# Import tidy count data
load("data/processed/all_counts.RData")
# Subset Scleractinian count data
scler <- filter(all_counts, category == "scleractinian") %>% # Get scleractinians only
filter(year %in% c(2010, 2013, 2016, 2017)) %>% # Get only before dredging (2010, 2013) and 2y postcon (2016, 2017)

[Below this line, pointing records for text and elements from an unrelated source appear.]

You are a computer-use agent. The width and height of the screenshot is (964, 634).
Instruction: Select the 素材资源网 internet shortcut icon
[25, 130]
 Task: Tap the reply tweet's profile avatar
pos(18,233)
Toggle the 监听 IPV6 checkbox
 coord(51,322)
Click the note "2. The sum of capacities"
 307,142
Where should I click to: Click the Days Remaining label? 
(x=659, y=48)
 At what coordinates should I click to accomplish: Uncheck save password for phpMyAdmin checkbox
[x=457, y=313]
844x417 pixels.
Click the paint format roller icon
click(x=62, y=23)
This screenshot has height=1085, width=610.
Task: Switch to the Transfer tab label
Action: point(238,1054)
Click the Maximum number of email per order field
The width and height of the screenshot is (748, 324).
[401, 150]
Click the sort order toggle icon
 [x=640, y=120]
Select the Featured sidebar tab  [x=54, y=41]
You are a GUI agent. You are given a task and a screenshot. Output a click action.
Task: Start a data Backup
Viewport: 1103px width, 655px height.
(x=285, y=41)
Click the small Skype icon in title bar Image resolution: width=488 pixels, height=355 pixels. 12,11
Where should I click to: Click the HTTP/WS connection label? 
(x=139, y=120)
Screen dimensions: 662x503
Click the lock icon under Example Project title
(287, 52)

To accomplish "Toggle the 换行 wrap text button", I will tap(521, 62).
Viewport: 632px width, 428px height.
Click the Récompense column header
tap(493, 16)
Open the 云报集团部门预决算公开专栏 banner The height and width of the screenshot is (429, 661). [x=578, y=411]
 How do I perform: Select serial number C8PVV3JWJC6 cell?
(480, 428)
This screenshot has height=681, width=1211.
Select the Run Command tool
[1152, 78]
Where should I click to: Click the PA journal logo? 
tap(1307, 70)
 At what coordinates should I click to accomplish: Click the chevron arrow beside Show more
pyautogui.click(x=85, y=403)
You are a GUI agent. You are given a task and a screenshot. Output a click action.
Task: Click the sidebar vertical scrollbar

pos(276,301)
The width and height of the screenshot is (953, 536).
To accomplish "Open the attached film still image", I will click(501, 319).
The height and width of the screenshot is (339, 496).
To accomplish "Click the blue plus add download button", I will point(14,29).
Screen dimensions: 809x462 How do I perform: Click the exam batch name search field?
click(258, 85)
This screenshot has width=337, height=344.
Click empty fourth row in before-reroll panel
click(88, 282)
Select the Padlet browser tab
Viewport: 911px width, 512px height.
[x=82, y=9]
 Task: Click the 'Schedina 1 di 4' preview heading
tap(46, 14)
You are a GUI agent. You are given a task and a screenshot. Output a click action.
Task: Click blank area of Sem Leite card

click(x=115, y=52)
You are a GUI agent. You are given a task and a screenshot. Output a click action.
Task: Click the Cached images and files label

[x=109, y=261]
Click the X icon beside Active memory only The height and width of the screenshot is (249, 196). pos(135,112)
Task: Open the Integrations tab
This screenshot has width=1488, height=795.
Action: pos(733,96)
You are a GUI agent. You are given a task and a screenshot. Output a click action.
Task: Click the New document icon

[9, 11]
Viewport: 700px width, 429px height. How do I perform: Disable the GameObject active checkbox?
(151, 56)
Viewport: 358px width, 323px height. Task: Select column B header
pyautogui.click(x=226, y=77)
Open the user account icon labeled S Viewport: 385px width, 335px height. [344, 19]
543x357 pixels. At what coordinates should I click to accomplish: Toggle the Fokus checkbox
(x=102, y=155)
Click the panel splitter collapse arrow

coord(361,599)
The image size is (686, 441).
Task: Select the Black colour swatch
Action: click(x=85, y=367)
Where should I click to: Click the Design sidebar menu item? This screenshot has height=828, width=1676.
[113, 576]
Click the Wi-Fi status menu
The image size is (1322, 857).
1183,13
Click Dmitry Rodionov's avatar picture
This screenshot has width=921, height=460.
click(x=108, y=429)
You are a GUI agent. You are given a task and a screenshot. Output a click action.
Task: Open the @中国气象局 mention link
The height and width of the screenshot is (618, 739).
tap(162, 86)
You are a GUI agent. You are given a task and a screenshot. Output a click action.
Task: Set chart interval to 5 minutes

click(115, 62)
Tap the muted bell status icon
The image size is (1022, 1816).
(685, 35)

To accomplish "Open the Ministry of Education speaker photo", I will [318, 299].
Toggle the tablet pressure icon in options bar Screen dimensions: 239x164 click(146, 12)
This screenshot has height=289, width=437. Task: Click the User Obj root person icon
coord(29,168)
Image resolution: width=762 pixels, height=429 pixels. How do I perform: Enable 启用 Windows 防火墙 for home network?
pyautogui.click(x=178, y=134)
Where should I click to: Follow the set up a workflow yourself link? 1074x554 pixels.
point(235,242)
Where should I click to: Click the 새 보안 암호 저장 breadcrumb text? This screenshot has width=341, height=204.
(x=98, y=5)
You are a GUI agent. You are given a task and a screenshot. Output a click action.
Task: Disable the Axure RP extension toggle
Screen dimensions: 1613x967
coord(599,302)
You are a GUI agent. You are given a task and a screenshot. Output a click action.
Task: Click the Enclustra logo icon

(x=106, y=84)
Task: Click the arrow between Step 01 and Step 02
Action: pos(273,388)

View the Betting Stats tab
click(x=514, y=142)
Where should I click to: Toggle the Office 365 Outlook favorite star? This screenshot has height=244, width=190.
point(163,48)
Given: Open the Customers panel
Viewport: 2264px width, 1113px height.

dplyr::select(reef, dir, channel, site, site2, dist, year, date, # Reorder columns
transect, transect_area_m2, genus, species, diameter, count, perm)
# Subset disease resistant species only
resistant.genus <- c("Acropora", "Agaricia", "Madracis", "Mycetophyllia", "PDIV", "Porites", "Siderastrea", "Stephanocoenia")
# Subset only Porited
#resistant.genus <- c("Porites", "PDIV")
# Subset only disease-resistant corals
scler <- filter(scler, genus %in% resistant.genus)
ggplot(scler, aes(x = diameter)) +
geom_histogram(binwidth = 1) +
facet_wrap(~ year) +
scale_x_continuous(limits = c(0, 5))
Small corals (< 3cm) were recorded, but only in 2010, 2016, and 2017. Must filter out corals < 3 cm in order to compare data from all years.
## Many entries also do not include a size (diameter = NA)
## For coral density analysis, assume these are bigger than 3 cm and keep them
scler_3 <- scler %>%
filter(diameter >= 3 | is.na(diameter))
Decreases in coral density could have resulted from mortality due to disease, or mortality due to dredging sedimentation. Disease impacts should not show a relationship to distance from the dredging channel, but dredge impacts should. Therefore, analyzing changes in density as a function of distance from channel is one way to get at impacts due to dredging.
The full coral count dataset includes permanent sites and non-permanent sites, with data from 2010, 2013, 2015, and 2016/2017. Since corals <3 cm were not recorded in 2013 and 2015 surveys, we need to use the dataset excluding <3 cm corals.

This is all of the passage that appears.